Ele ficou ali estarrecido, confuso e aturdido com tudo que estava presenciando, sentiu o coração bater à boca, um frio na espinha delatava seu medo. Ofegante andava de um lado para outro tentando entender ou encontrar uma resposta razoável sobre tudo que estava acontecendo. virou-se para olhar o ônibus e a lanchonete, viu que seus companheiros de viagem estavam retornando para o veículo em fila indiana. Ele se aproximou e ficou frente à frente com Helvis.
_O que está acontecendo?
_Ora!

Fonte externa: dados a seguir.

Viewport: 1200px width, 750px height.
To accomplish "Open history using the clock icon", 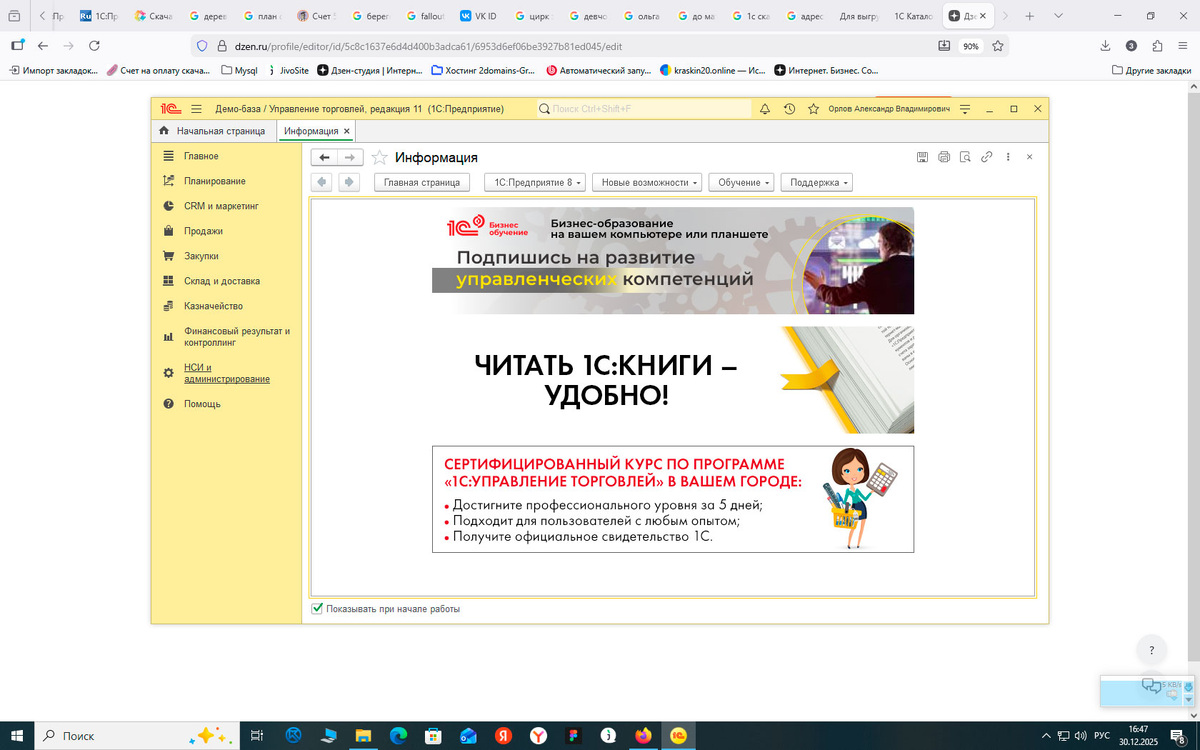I will click(789, 109).
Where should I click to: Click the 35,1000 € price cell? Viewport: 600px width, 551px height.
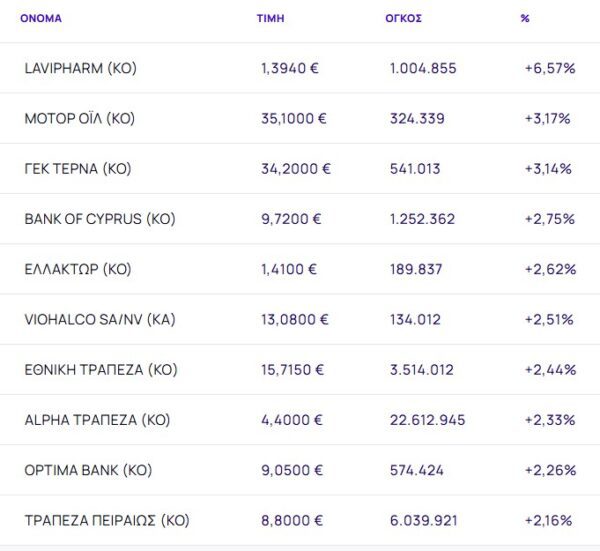pos(294,118)
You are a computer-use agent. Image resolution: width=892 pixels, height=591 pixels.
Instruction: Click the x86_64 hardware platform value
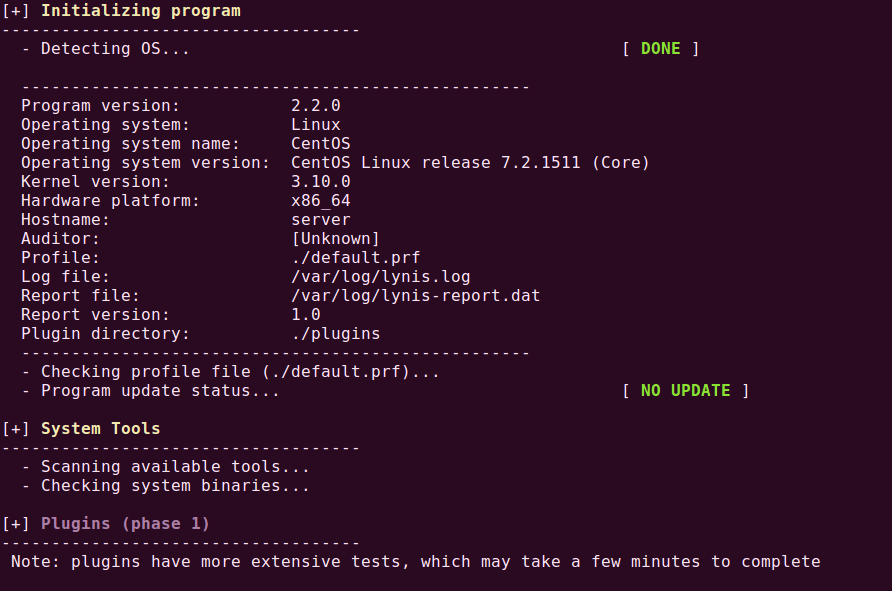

Uma viagem para São Paulo. – A resposta foi cínica.
_Você sabe que não é a isso que me refiro.
_Tudo se trata dessa viagem à São Paulo, entre logo para não perdermos tempo. – Helvis falou e sem esperar a resposta de Arthur foi entrando no ônibus.
O Chofer manobra o veículo com brutalidade e displicência, aos trancos ele ganha o portão de entrada e saída gerando uma grande tensão em Arthur que ainda não vira a possibilidade de passarem pelo desfiladeiro, tentou avisar o Chofer e depois Helvis, entretanto ambos o ignoraram e o ônibus seguiu bravamente em frente, ao passar pelo portão Arthur sentiu um frio na barriga, um solavanco e em seguida a “maciez” da rodovia.
Arthur se recostou na poltrona, seu coração ainda pulsava forte, sua mente estava em frangalhos, não conseguia ver a lógica em tudo que estava acontecendo, a única hipótese viável pouco conveniente seria o fato dele estar morto e seguindo um longo caminho do purgatório ao inferno. Estes pensamentos o torturaram por muitos minutos, a angústia e o medo dominaram seus pensamentos e quando já não suportava mais foi salvo por Helvis.
_Quer desabafar?
_Não! – Arthur estava irritado com tudo que passara. _Quero explicações, caso contrário me deixe aqui no meio do caminho.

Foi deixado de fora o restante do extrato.